▼

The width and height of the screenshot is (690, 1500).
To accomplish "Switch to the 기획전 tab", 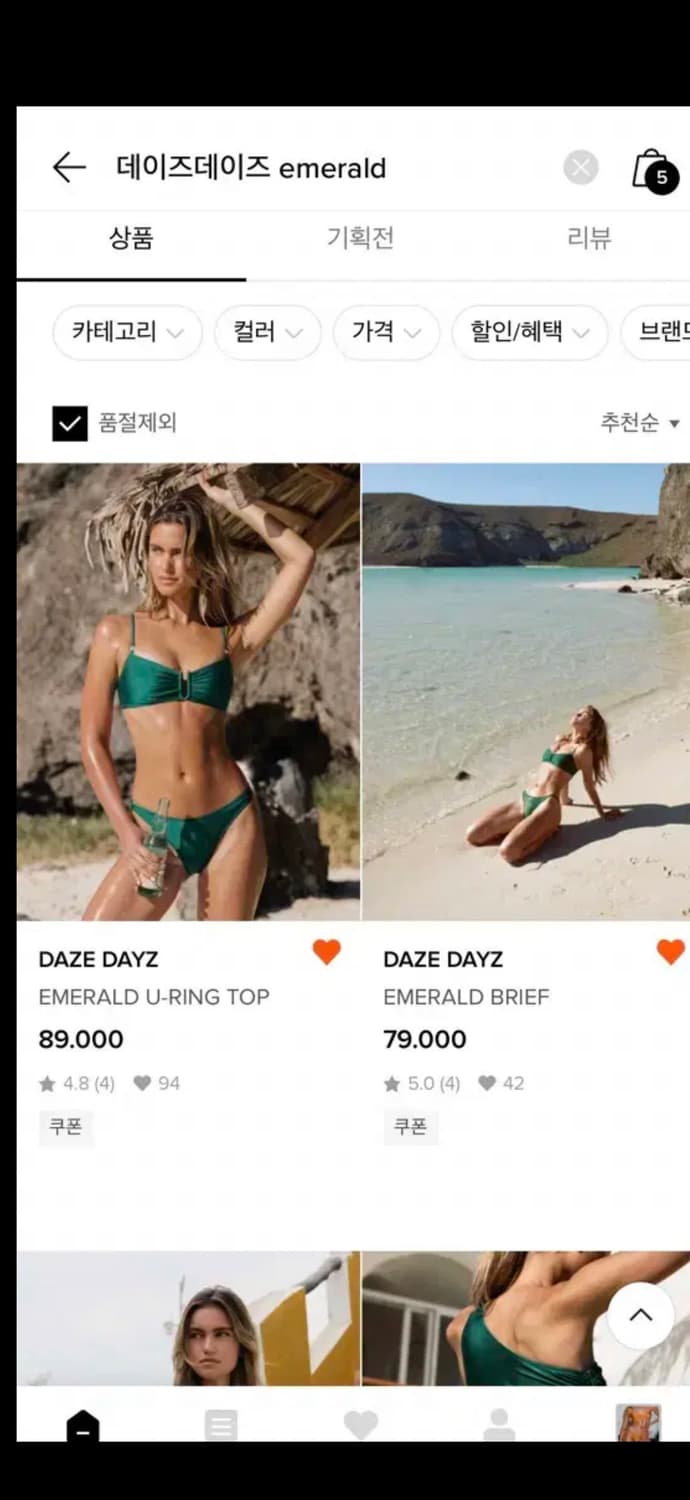I will (x=360, y=238).
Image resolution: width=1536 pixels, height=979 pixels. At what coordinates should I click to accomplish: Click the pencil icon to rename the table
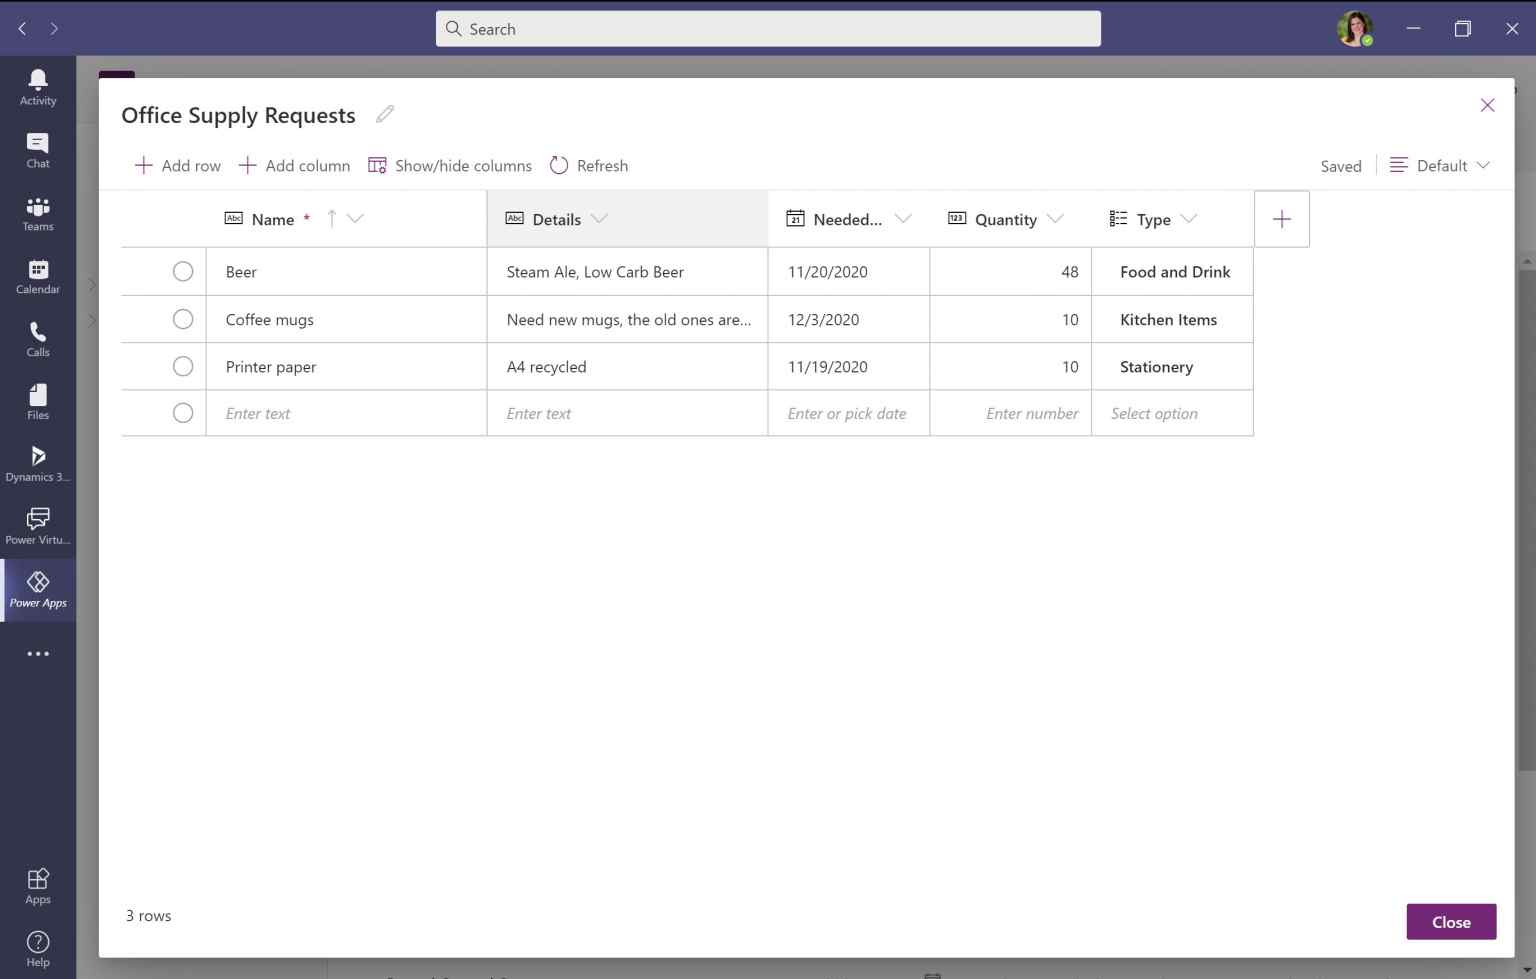(385, 114)
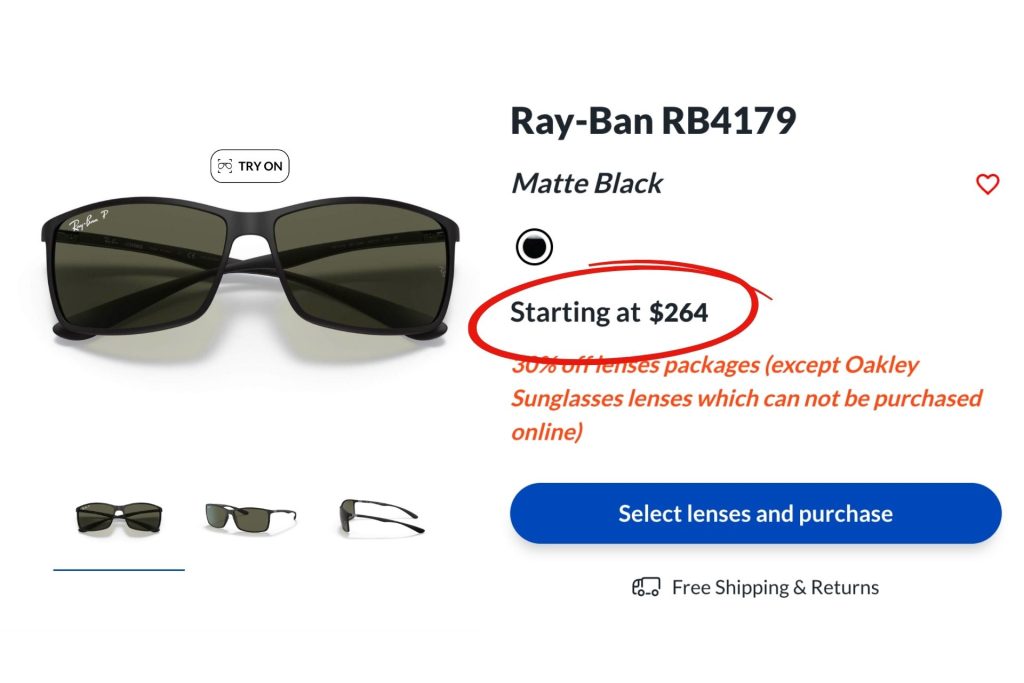The image size is (1024, 683).
Task: Click the shipping truck icon
Action: (x=646, y=587)
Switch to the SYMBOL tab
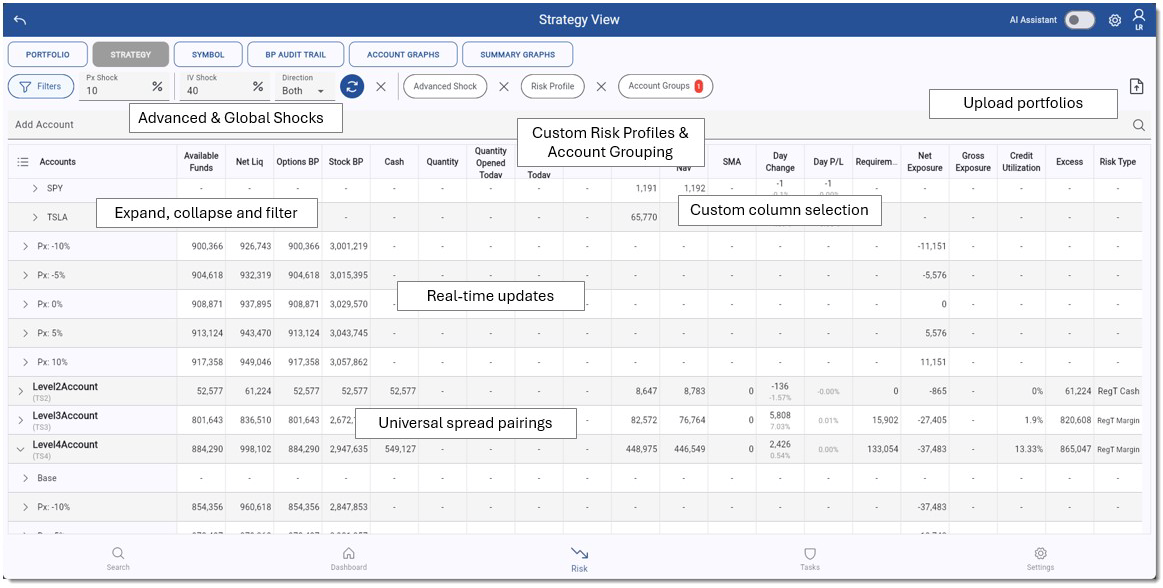Viewport: 1163px width, 588px height. [207, 54]
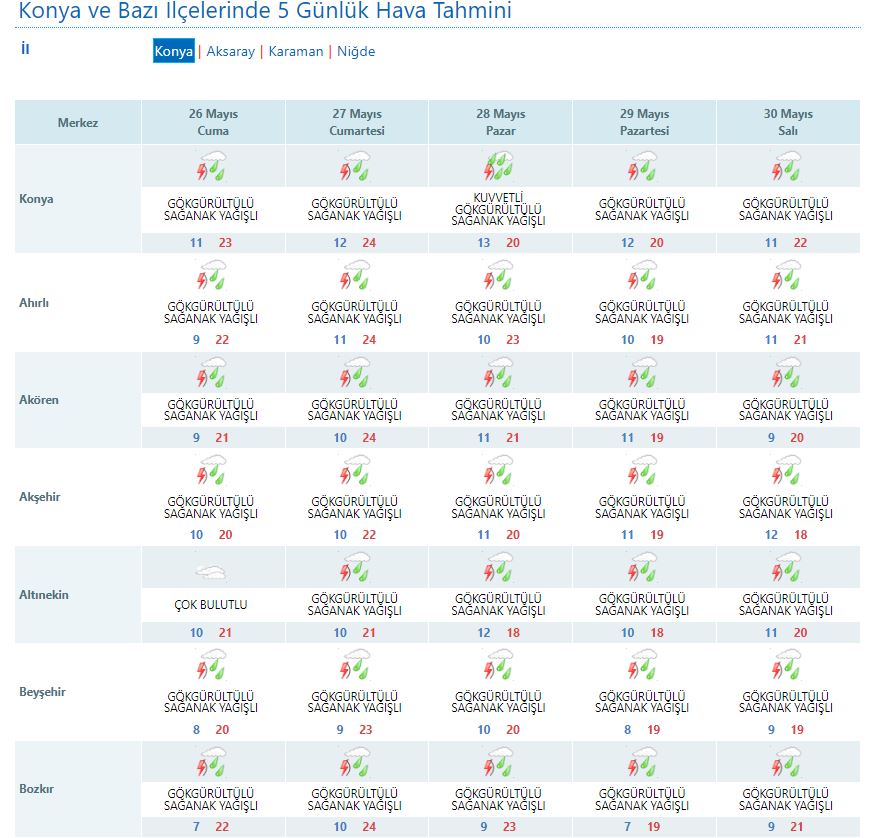Click the 28 Mayıs Pazar column header
The height and width of the screenshot is (838, 878).
[500, 122]
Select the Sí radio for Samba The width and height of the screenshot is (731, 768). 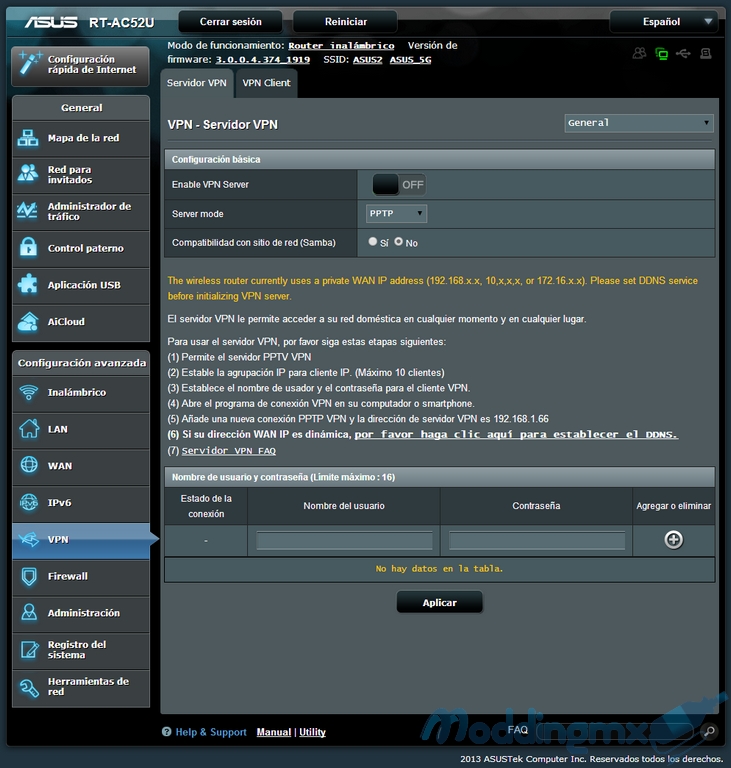click(373, 242)
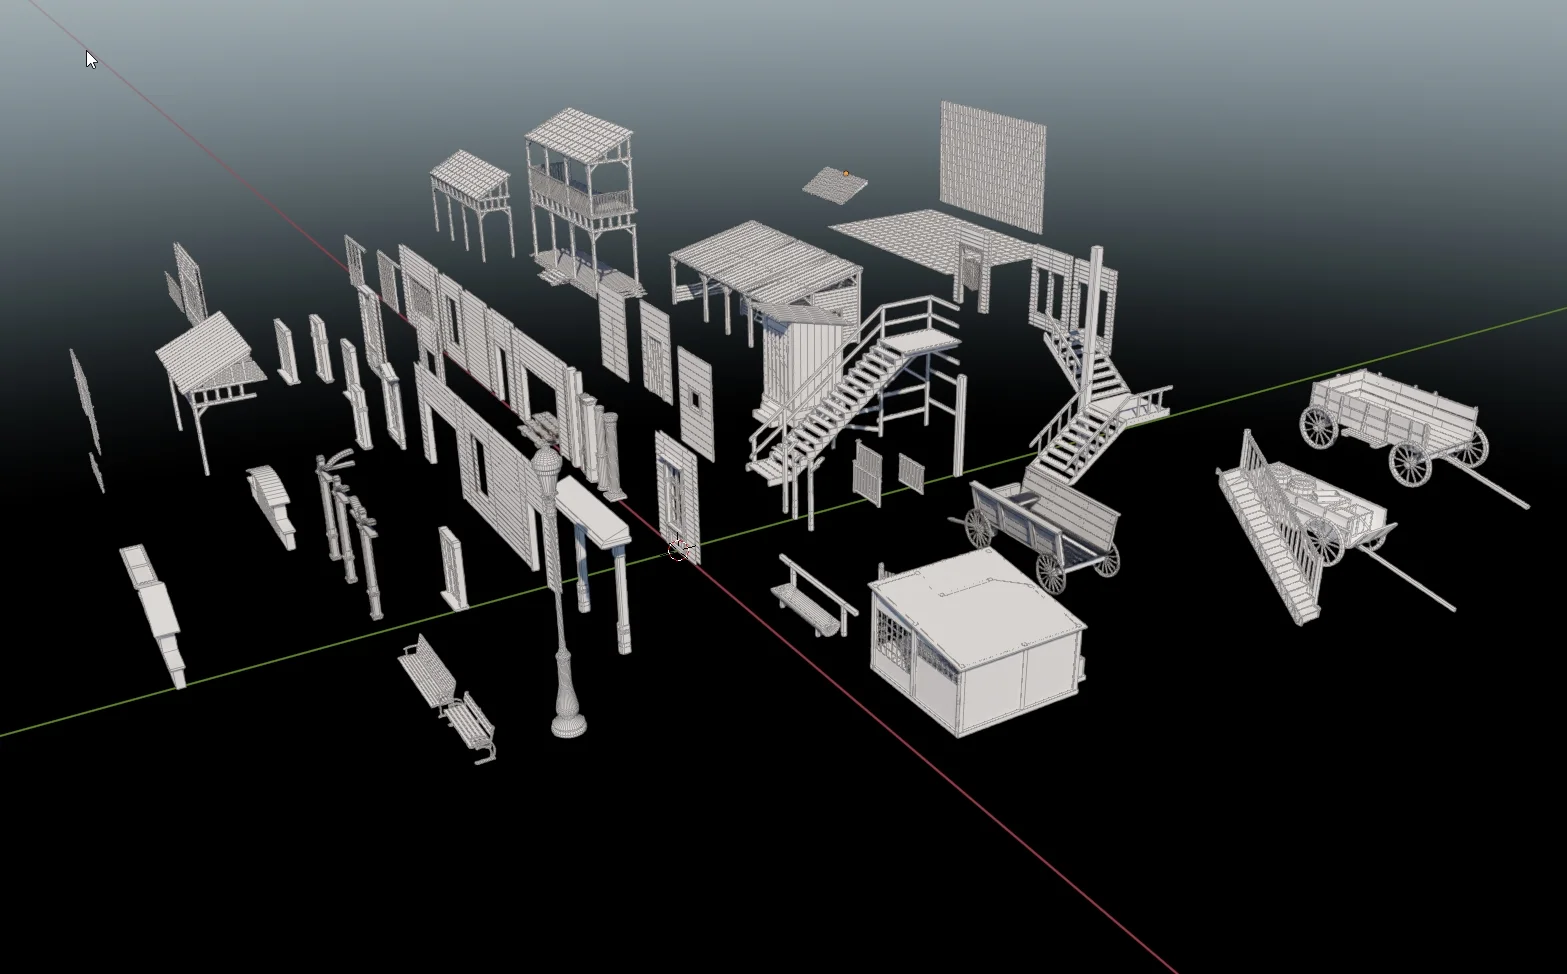Select the two-story balcony building model
Image resolution: width=1567 pixels, height=974 pixels.
(580, 190)
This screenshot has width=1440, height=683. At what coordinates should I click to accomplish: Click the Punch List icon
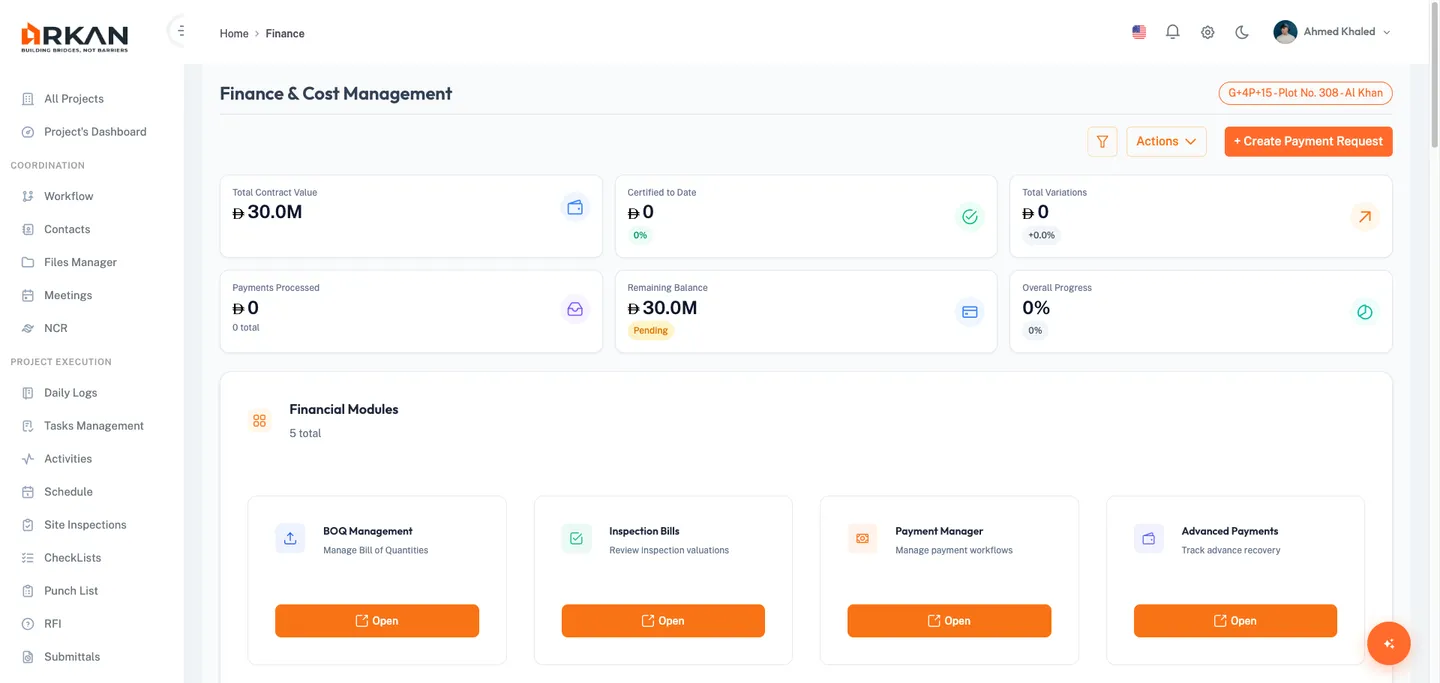pyautogui.click(x=28, y=590)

▲

Rewrite the rows from the line with "Image resolution: width=1536" up to and including the line with "Action: (x=646, y=587)", replacing "pencil" with "gear" and leaving everything else the same. Give only those lines, without the pictures.

Image resolution: width=1536 pixels, height=979 pixels. At what coordinates should I click to accomplish: Click the gear icon to rename the table
(385, 114)
The image size is (1024, 683).
Task: Click the shipping truck icon
Action: (x=646, y=587)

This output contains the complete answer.